Other than these, the extracts of many plants are known to reduce the aphid population through lethal or sublethal effects, e.g., garlic, neem, red chilli. Insecticidal soaps are used as a safer alternative in some occasions. Potassium silicate foliar sprays have been demonstrated to reduce the population of aphids by at least 60% with considerable reduction in the incidence of viruses in potato crops (Shah et al. 2019).

9.7 Conclusion and Future Outlook

The most significant type of damage inflicted by aphids in potato crops is through the spread of various potato viruses. Potato crops are infested by a number of colonizing and noncolonizing species of aphids, the noncolonizing aphids being more important for the spread of nonpersistent viruses like PVY. Various attributes of aphid biology and ecology have contributed to their success as crop pests.

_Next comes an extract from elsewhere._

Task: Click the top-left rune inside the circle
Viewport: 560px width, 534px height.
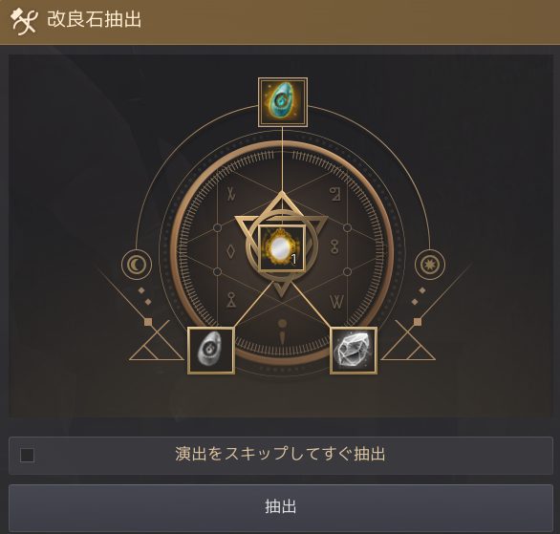Action: point(232,195)
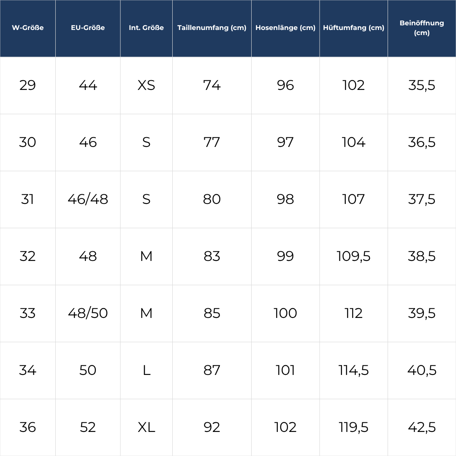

The host-finding and feeding behavior of aphids predisposes them to being the predominant vectors of various viruses. Controlling the spread of PVY remains a challenge to the potato industry worldwide because of its nonpersistent mode of transmission and the evolution of new strains and variants. The control strategies help reduce PVY transmission by aphids; however, each individual control strategy has its own limitations. Various countries operate networks of traps to monitor the flight activity of aphid species in seed potato. It has been reported that aphids other than M. persicae are more important for the early-season spread of viruses like PVY. Currently, the aphid management methods in potato are mostly reliant on the use of various insecticides and mineral oils. Besides, the use of infection-free seed, roguing, and use of cultural practices such as manipulation of planting and haulm-cutting dates are the most useful to keep the incidence of virus under control. Resistant cultivars (resistant to aphids and the viruses) with good agronomic traits and customer acceptance could go a long way in the sustainable management of vector-virus complex in potato.